Hello everyone, new programmer here. In my class we have an oppurtunity to make up credit on a previous homework by modifying a program if we got any of it wrong. The problem for the progam was:

Problem #4. Write a program to solve the following problem. Find a word in English that contains 3 consecutive pairs of identical letters. For example, committee does not quite work because there is an "i" between the "mm" and "ttee". Mississippi also does not work because of the extra i's between the pairs of "ss", "ss", and "pp". You should use the text file words.txt which is on the COS 125 website.

The answer is here:

def main():
    infile = open("words.txt",'r')
    for w in infile:
        if td(w): print w

    print "Done!"

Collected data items
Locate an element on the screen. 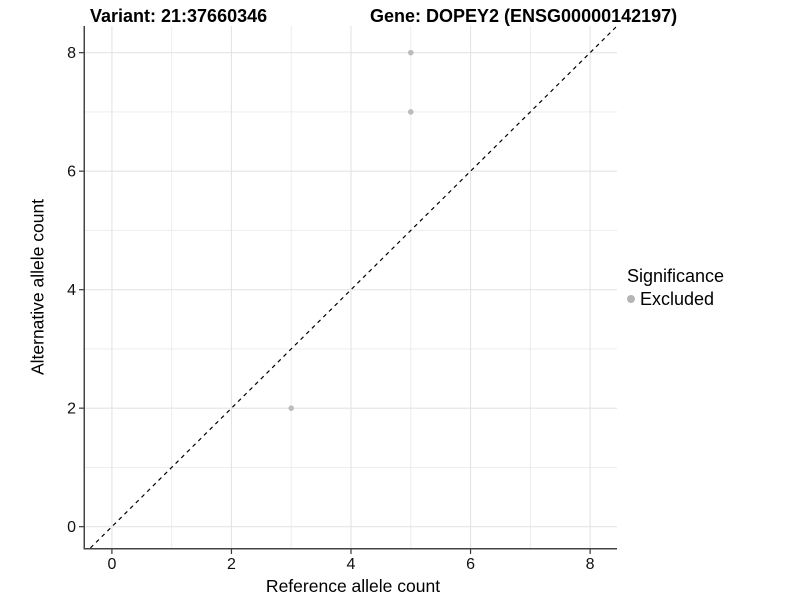 The width and height of the screenshot is (800, 600). legend-entry-excluded: Excluded is located at coordinates (676, 299).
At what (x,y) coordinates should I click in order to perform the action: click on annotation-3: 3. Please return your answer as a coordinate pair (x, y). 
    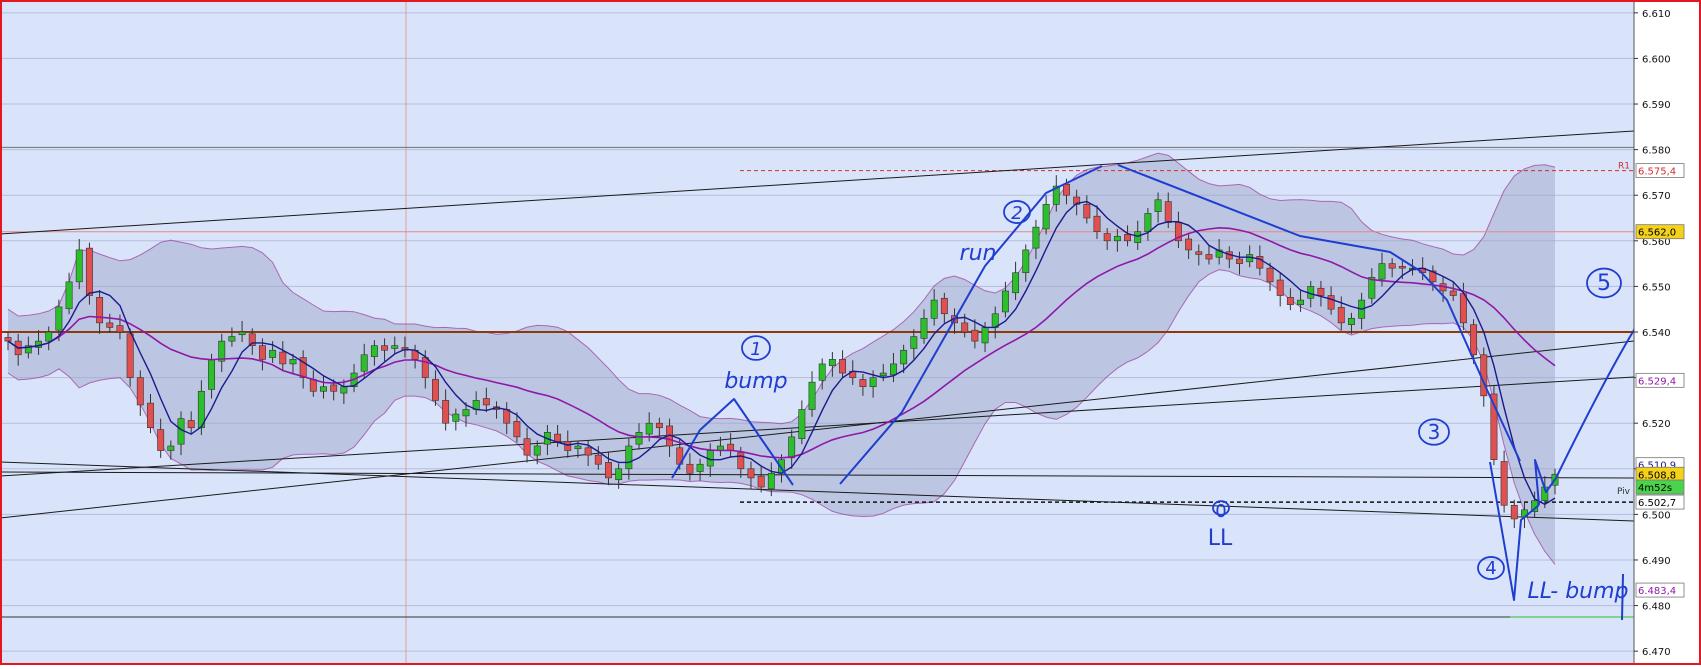
    Looking at the image, I should click on (1434, 432).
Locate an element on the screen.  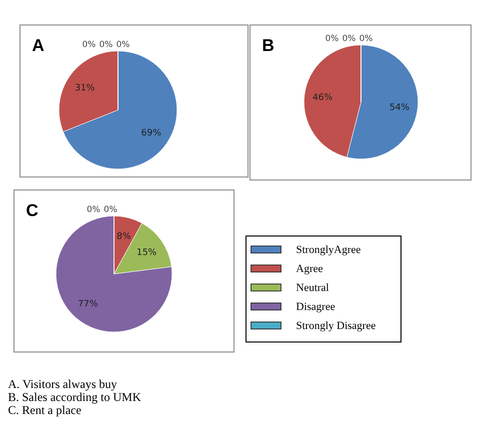
data-label: 46% is located at coordinates (322, 98).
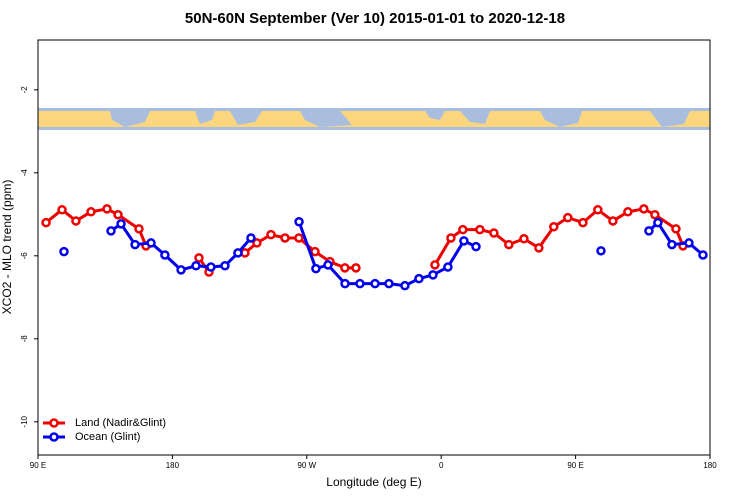 The width and height of the screenshot is (750, 500). Describe the element at coordinates (374, 482) in the screenshot. I see `x-axis-label: Longitude (deg E)` at that location.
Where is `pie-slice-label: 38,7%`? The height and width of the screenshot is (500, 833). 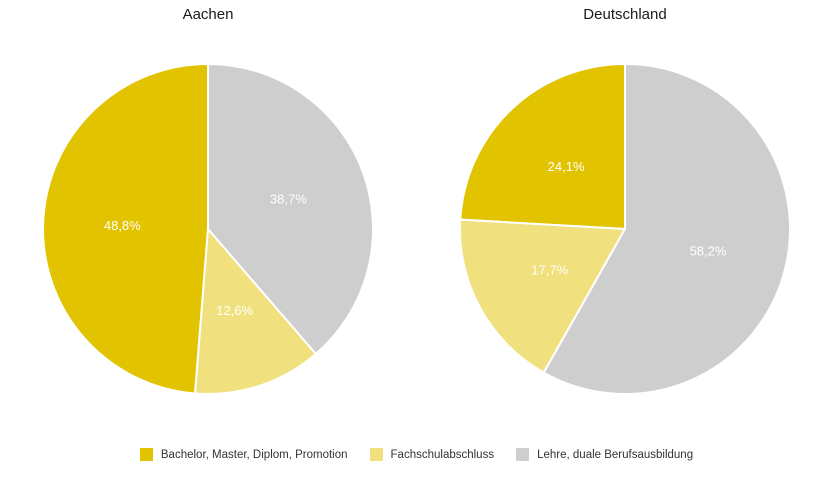 pie-slice-label: 38,7% is located at coordinates (288, 200).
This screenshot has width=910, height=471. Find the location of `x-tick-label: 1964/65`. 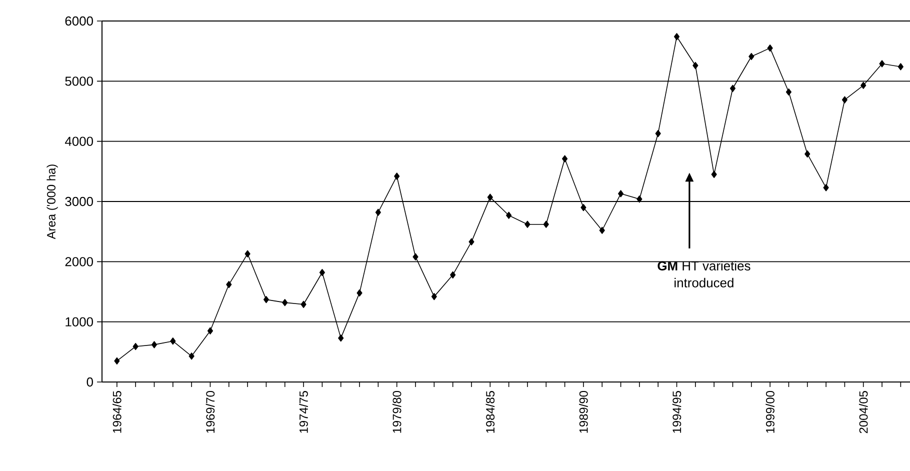

x-tick-label: 1964/65 is located at coordinates (117, 412).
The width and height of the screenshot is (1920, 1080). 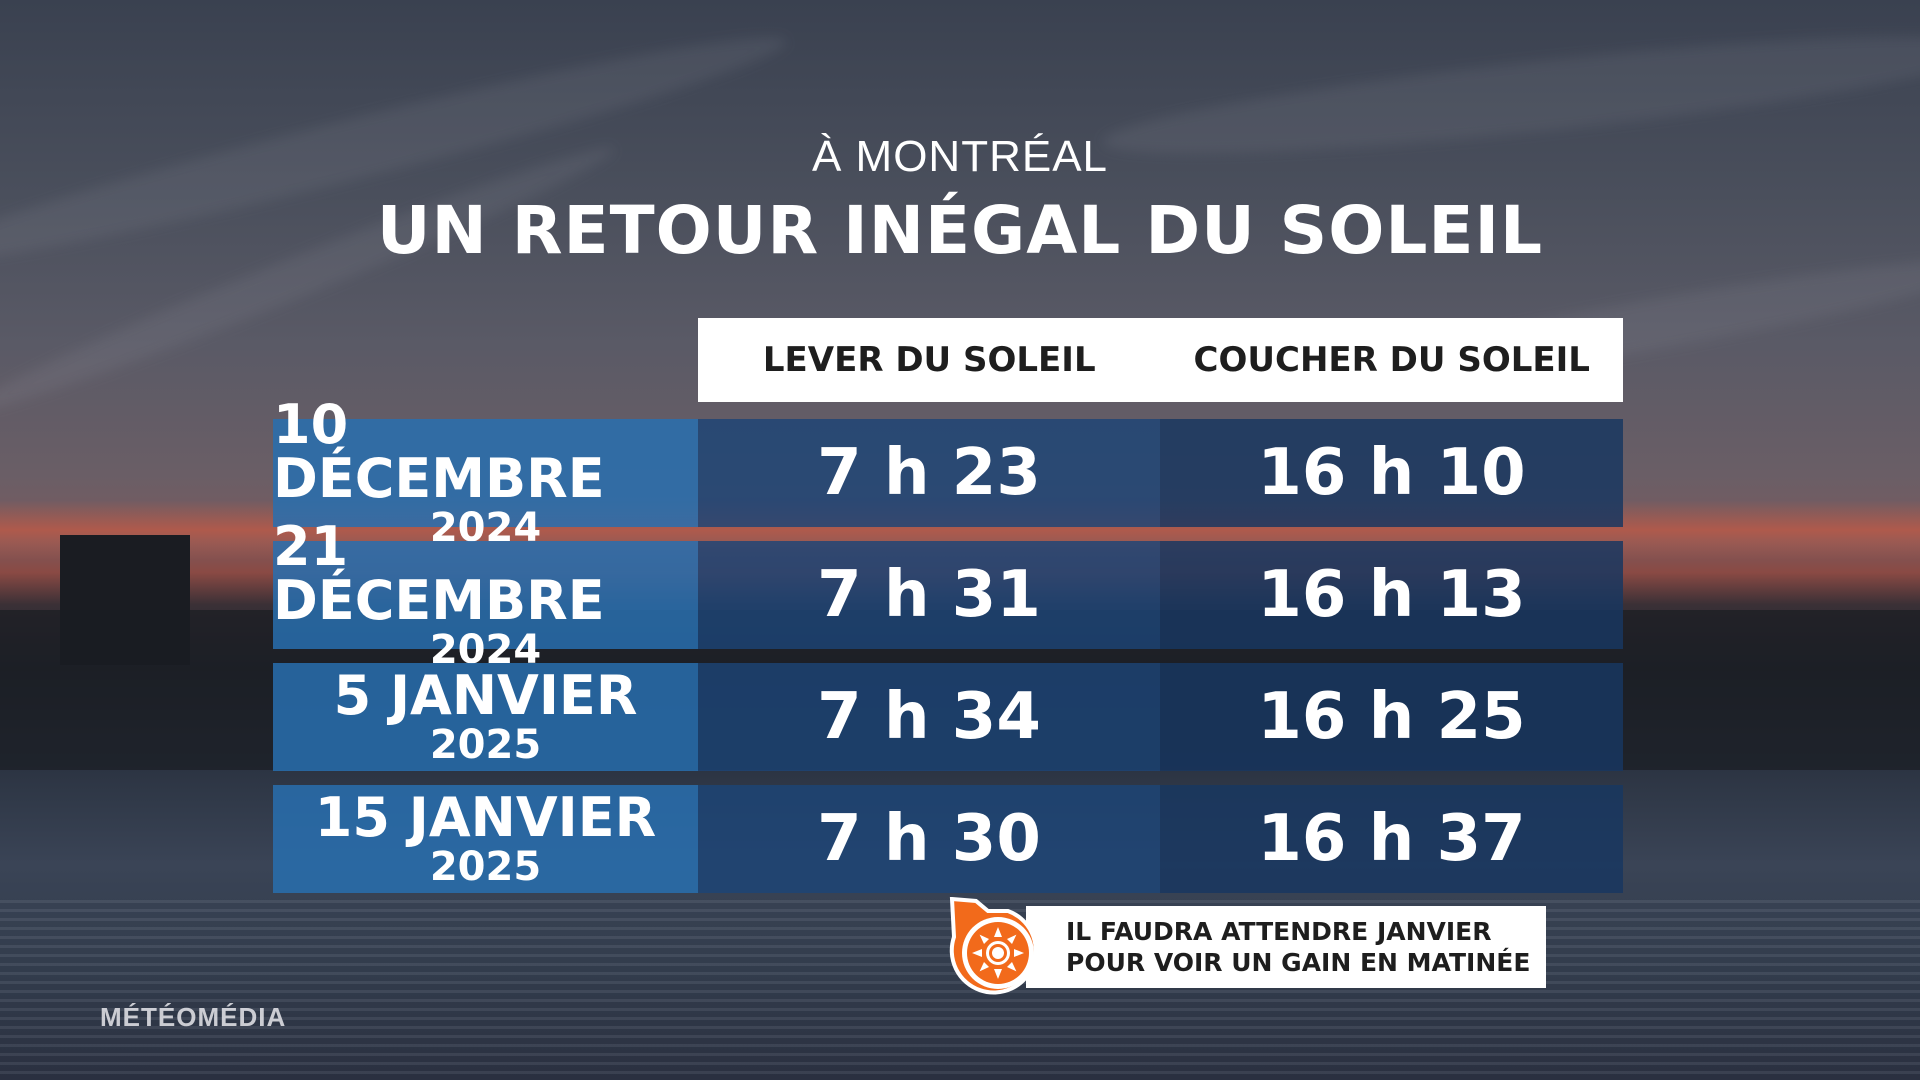 What do you see at coordinates (1392, 839) in the screenshot?
I see `sunset-time: 16 h 37` at bounding box center [1392, 839].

ASSIGNMENT 1 → Return the passage of the forum post from "Problem #4. Write" up to and including "COS 125 website.".
ASSIGNMENT 2 →
Answer each question using the forum post.
(a) Which text file is the program supposed to read?
(b) Which example word fails because an "i" sits between "mm" and "ttee"?
(c) What does the main function print once the loop over the file ends?

EXERCISE OUTPUT 1 →
Problem #4. Write a program to solve the following problem. Find a word in English that contains 3 consecutive pairs of identical letters. For example, committee does not quite work because there is an "i" between the "mm" and "ttee". Mississippi also does not work because of the extra i's between the pairs of "ss", "ss", and "pp". You should use the text file words.txt which is on the COS 125 website.

EXERCISE OUTPUT 2 →
(a) words.txt
(b) committee
(c) Done!